Guidé en Amazonie par ma fille Leïla à 9 ans

                           "Rien n'est jamais fermé sinon ses propres yeux"


… Et si la vie nous avait équipés d’un pouvoir de transformation pour éveiller en nous ce qui dort dans le limon de l’habitude ? …

Et si la cécité des yeux n’était pas une absence de vision ?

Comme il faut une naissance historique à ce qui ne commence jamais, je privilégierai un grand remerciement à ces étudiants qui me prirent à bord de leur voiture alors que j'auto-stoppais, un peu égaré, avec ma canne blanche dans la campagne. J'avais dix-sept ans, je me croyais très malheureux, je voulais partir en Inde, j'étais seul. Vous m'avez hébergé, nourri, redonné confiance.

Et sans la confiance, confiance ne reposant sur rien de tangible, aucun élan ne m'eût jeté sur les routes incertaines du vaste monde.

Merci à tous les amis et inconnus. Ce tour du monde sans vous n'aurait jamais pu se réaliser.

Un instant, en ski, en tandem, vous m'avez prêté votre regard et cela m'a permis d'aller de l'avant, d'éviter un obstacle, de voir dans vos yeux, en quelque sorte.

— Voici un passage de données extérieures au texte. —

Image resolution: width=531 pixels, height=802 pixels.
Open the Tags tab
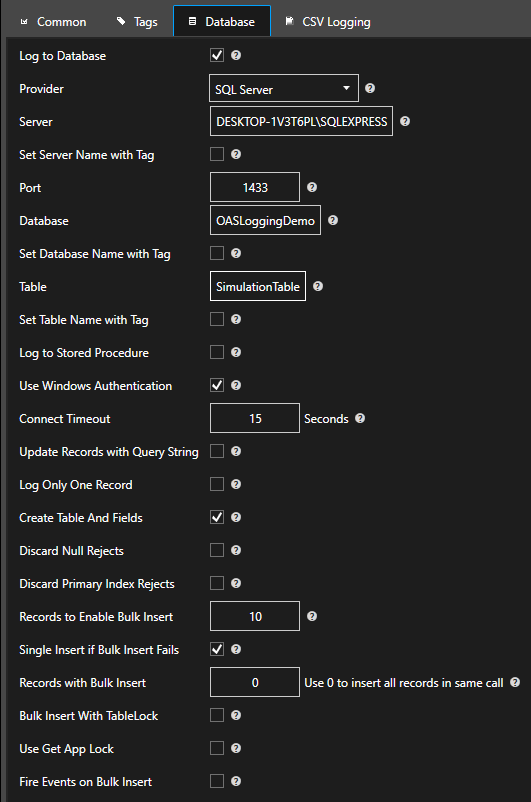point(137,21)
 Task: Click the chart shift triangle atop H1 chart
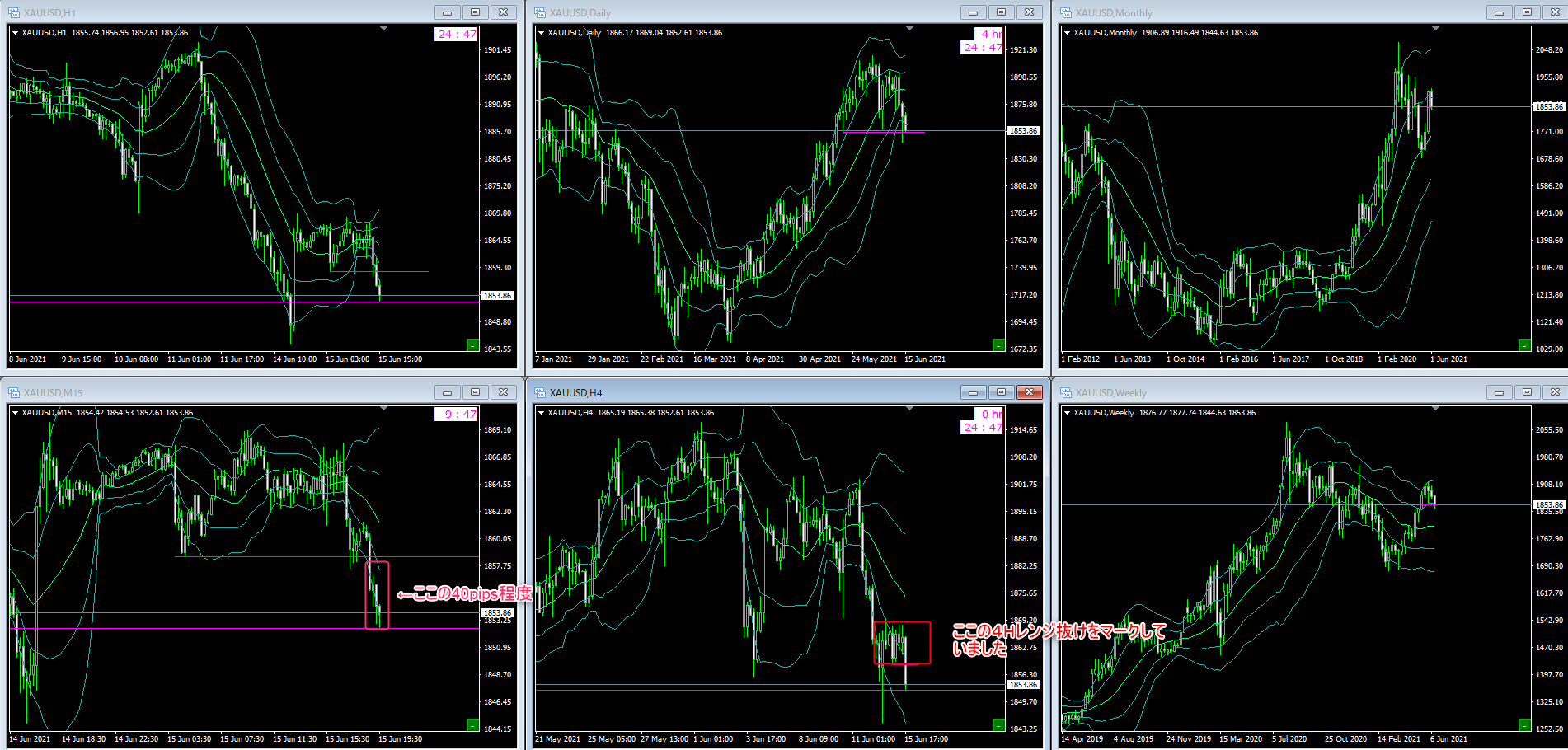[383, 29]
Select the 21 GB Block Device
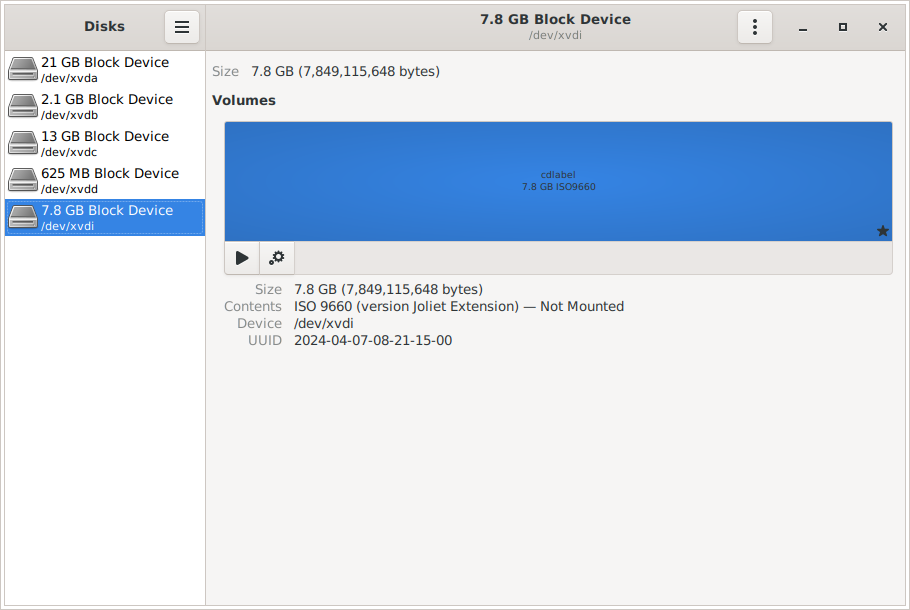This screenshot has width=910, height=610. 105,69
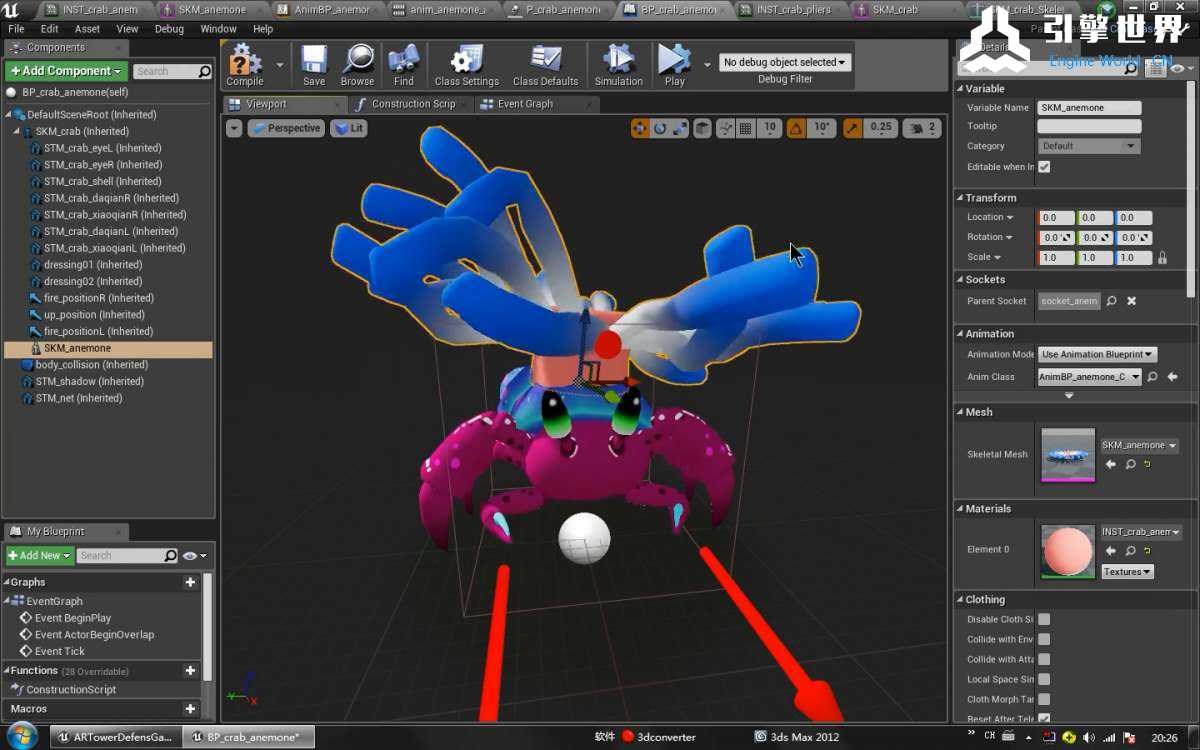Switch to the Event Graph tab

point(525,104)
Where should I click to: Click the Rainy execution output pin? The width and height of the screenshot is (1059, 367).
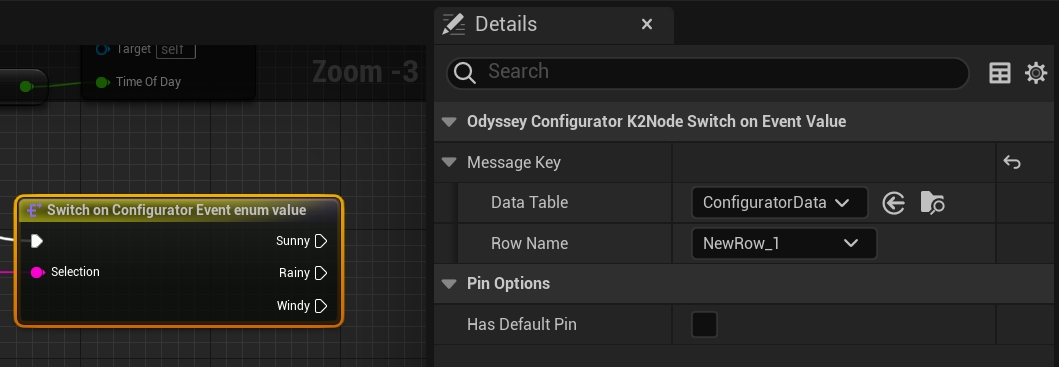[321, 273]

J'avais déjà vécu en Amazonie, parmi les chercheurs d'or (des hors-la-loi), voyagé en auto-stop à travers les cinq continents, parfois sans le sou, j'avais été agressé par des fous, dormi sur des toits de train au Soudan, souffert de la soif dans le désert, j'avais été naufragé en mer de Chine, m'étais égaré en hiver dans une ville suédoise sous la tempête de neige, seul avec ma fidèle canne blanche, j'avais perdu la raison à plus de 5 000 mètres d'altitude suite à un effort trop intense, mais je ne m'étais jamais encore retrouvé à poil devant l'évidence hurlante que tout ce que j'avais réalisé je l'avais fait grâce à votre solidarité bienveillante.

Afghanistan 1977

Afghanistan 1977

De même qu'il y a des gens qui sont morts à 25 ans, morts avant même de vivre, endossant et répétant l'existence des autres, il se trouve des oiseaux de mon espèce qui un temps se sont crus planant au-dessus de l'ordinaire. Un jour ils touchent enfin terre et réalisent que c'est l'humanité entière qui les a portés et pas uniquement leur volonté propre.

Ni le braquage à Amsterdam avec trois couteaux menaçants, braquage commandé par un junky en manque, très craint pour sa violence par ceux qui comme moi vivaient dans la rue, ni la méprise d'un truand ivre qui me tenait en joue en criant qu'il allait m'occire de la même manière que j'avais assassiné son compagnon, ne m'impressionnèrent autant que cette évidence : moi, sans toi, je ne fais rien, rien ou si peu.

J'ai eu beau escalader des volcans perdus dans les nuages, traverser des déserts, reste que lorsque je dois acheter un produit quelconque dans un libre-service, s'il n'y a personne pour me guider, cet ordinaire projet ne peut aboutir.

Syrie 1977

Syrie 1977

Mais les impossibles de l'un se transforment toujours en possibles grâce à une nouvelle rencontre. Aujourd'hui, il est temps pour moi de remercier et de célébrer l'évidence, qu'aveugle ou pas, pour faire, toi et moi sommes interdépendants.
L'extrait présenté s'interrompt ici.